- [KURZE AUFGABE] Gib an, in wie vielen Zeilen der folgenden Datensätze das Wort „Instruction“ vorkommt. Nenne nur die Zahl.

- [ROHDATEN]
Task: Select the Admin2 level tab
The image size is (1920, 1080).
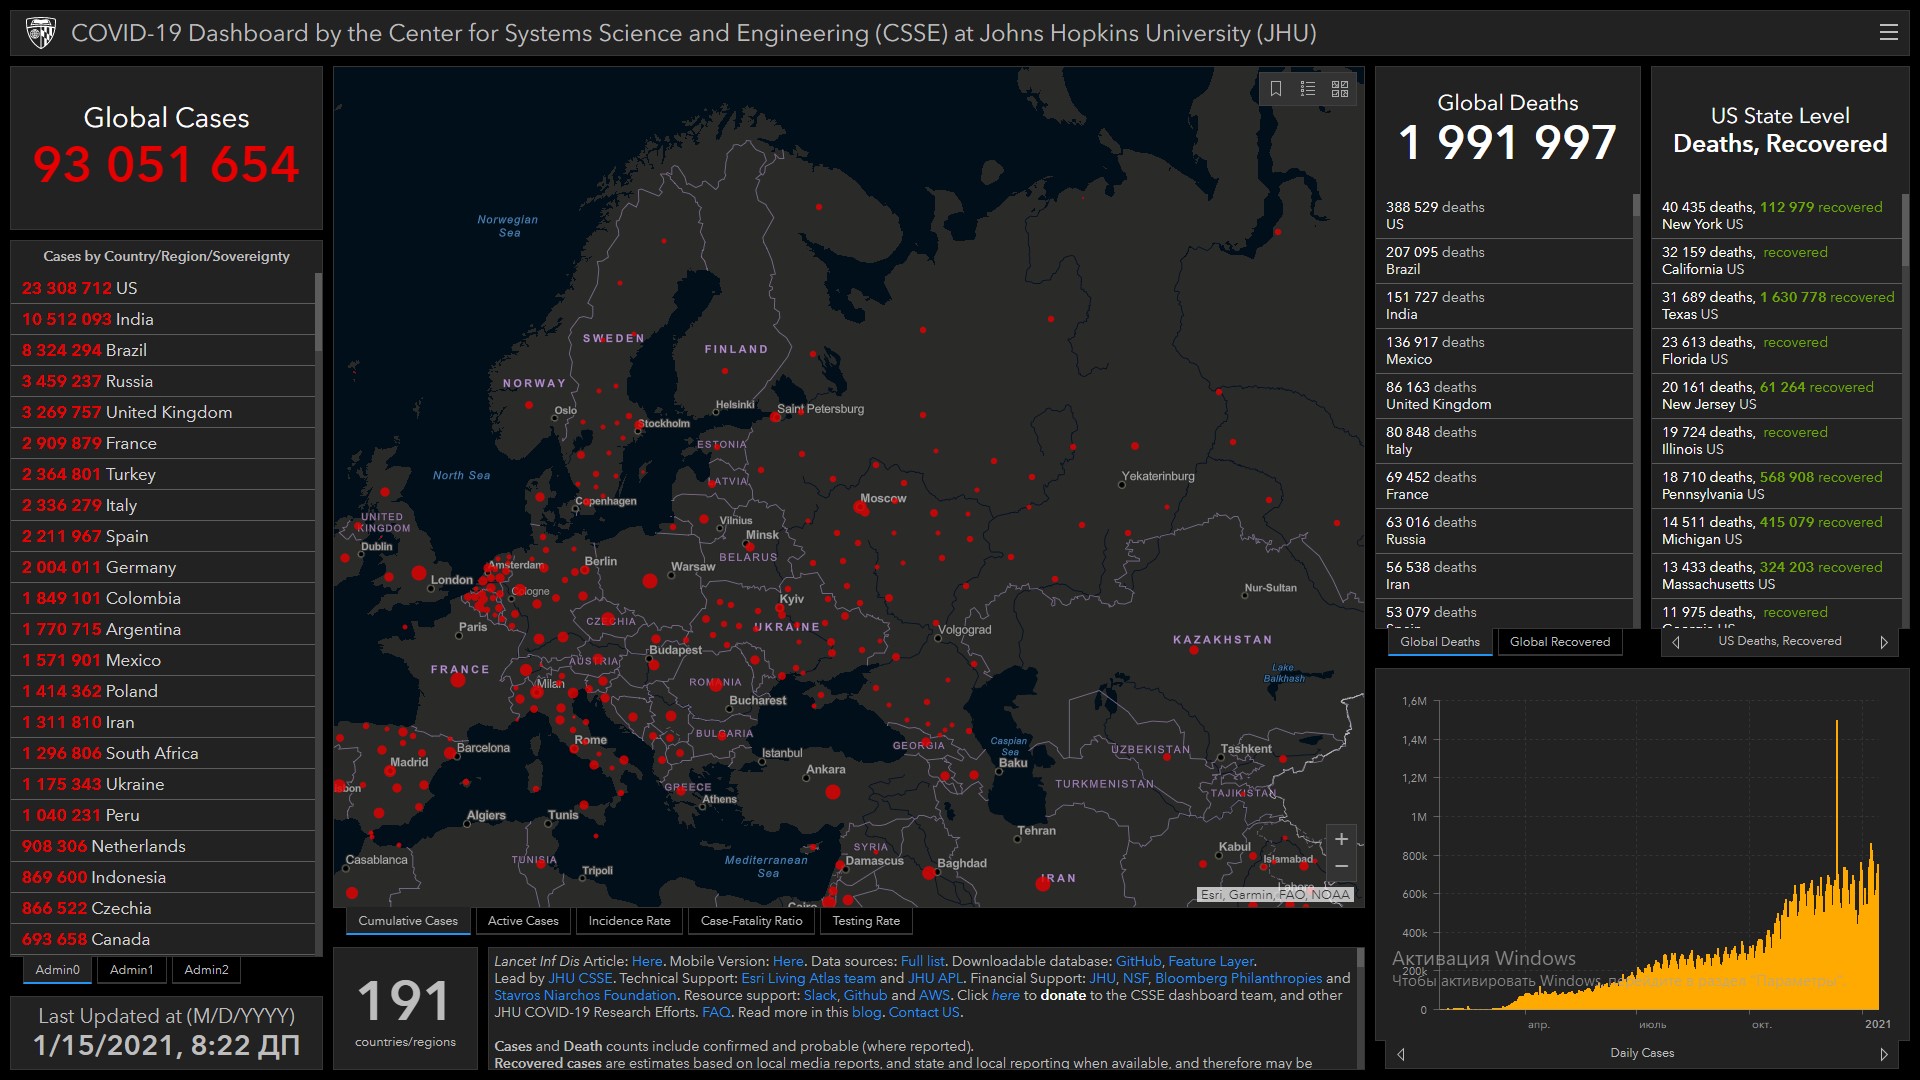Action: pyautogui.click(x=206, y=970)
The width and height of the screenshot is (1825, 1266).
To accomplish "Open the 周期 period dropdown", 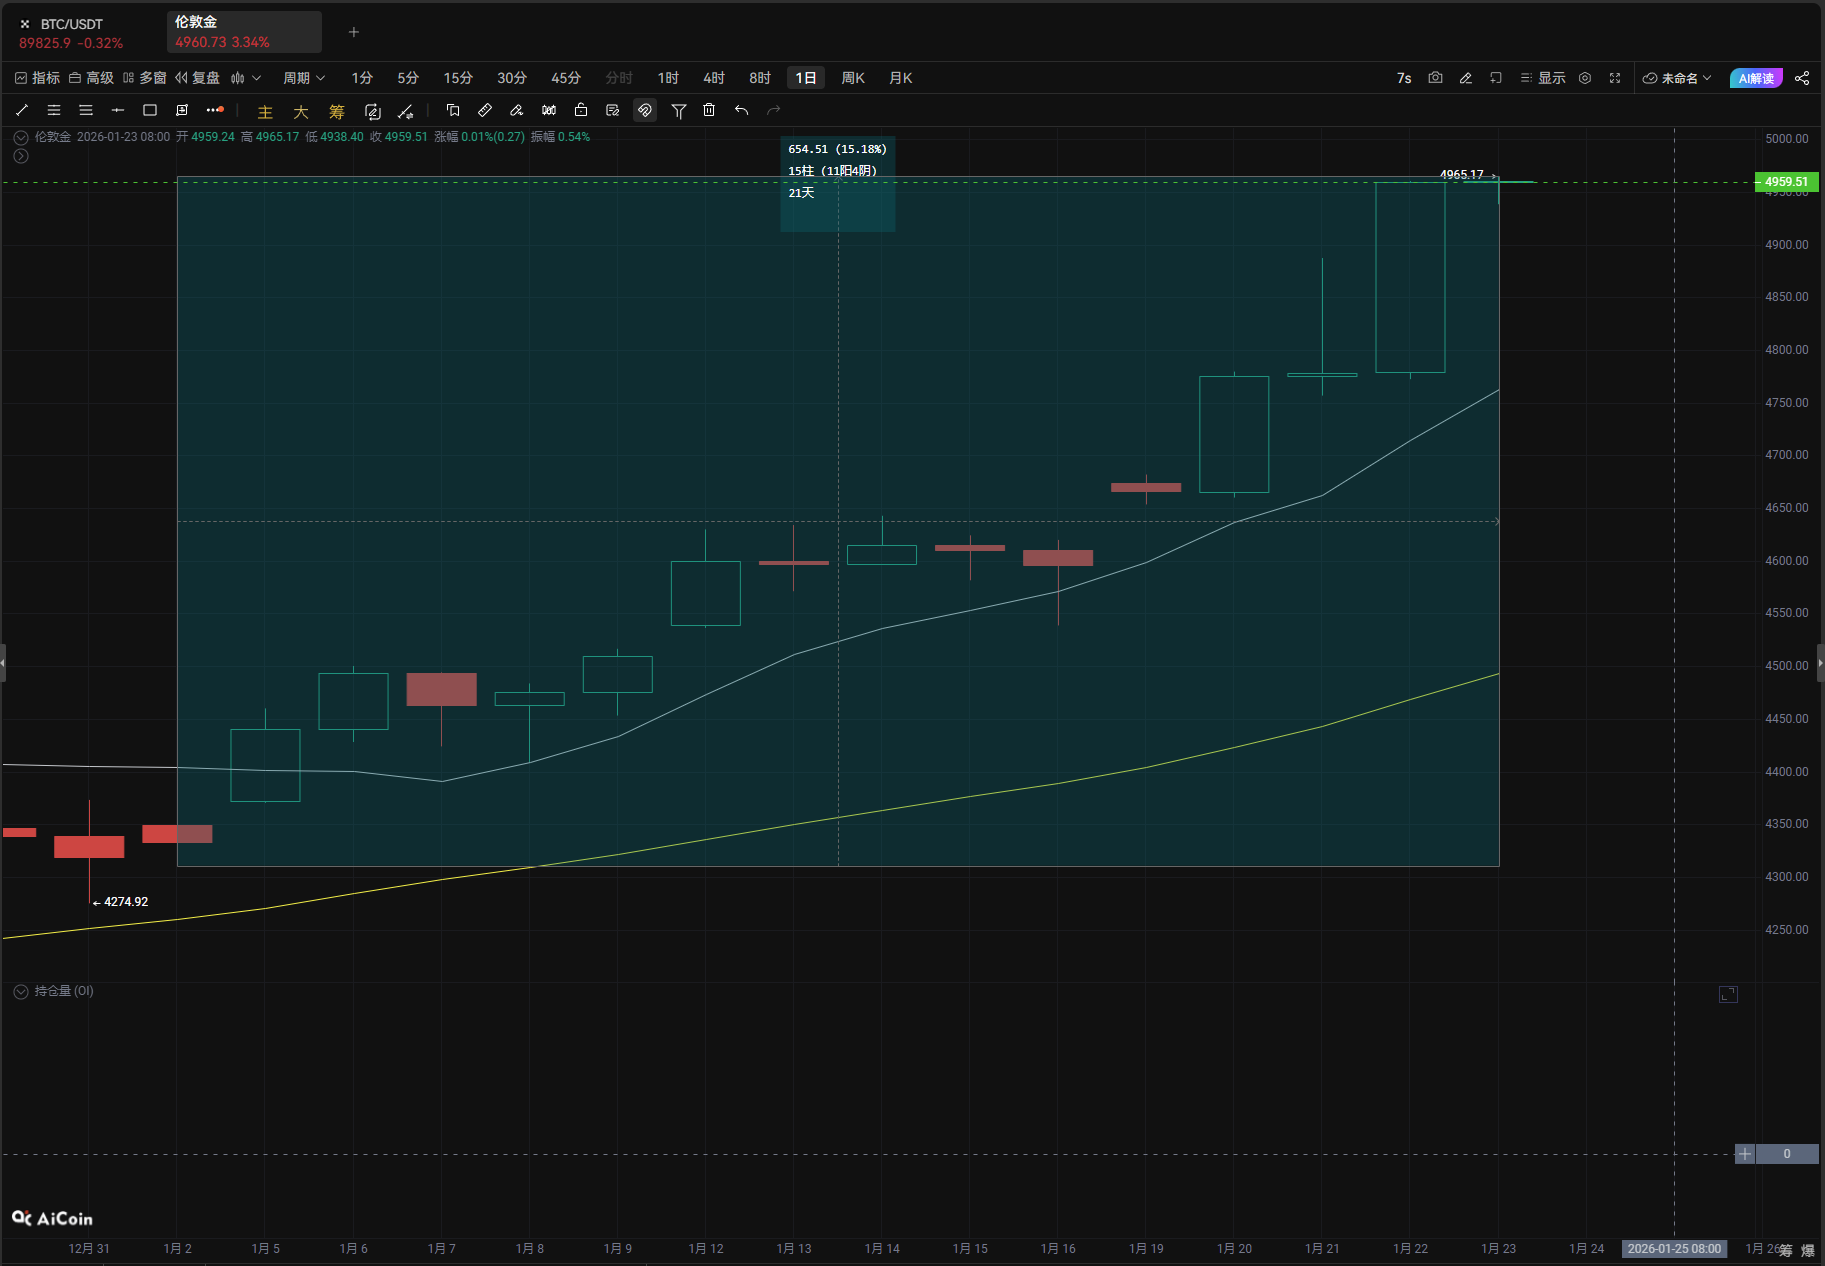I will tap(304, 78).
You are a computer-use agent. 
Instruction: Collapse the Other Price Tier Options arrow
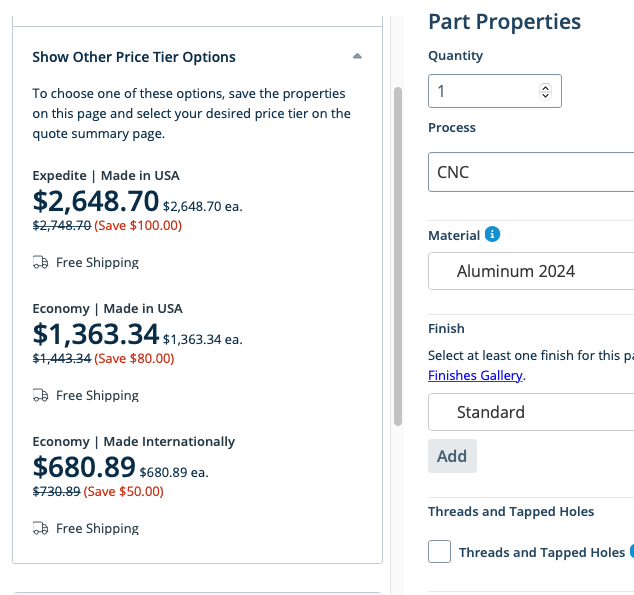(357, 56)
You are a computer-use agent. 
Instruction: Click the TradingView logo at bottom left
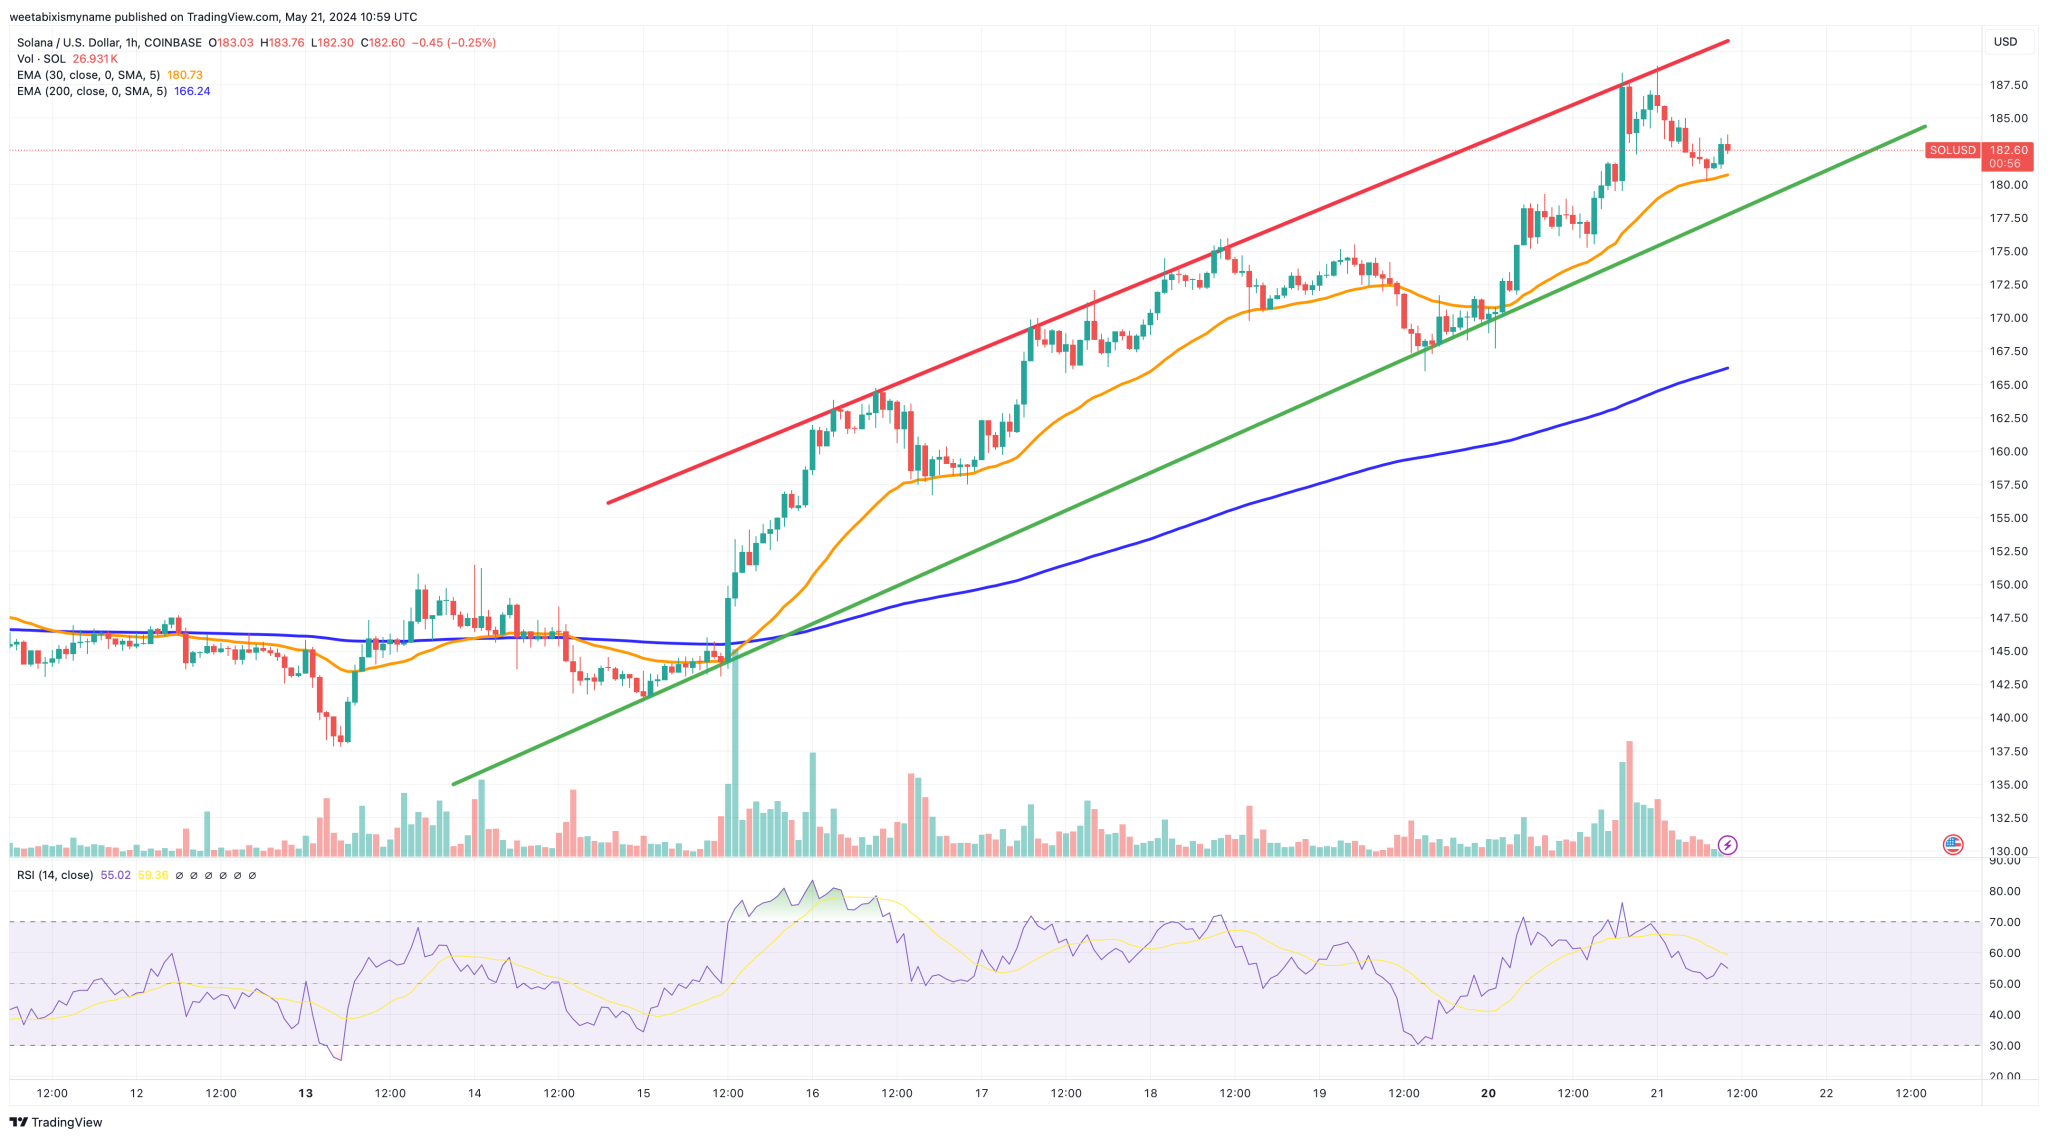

- [ANTWORT] 2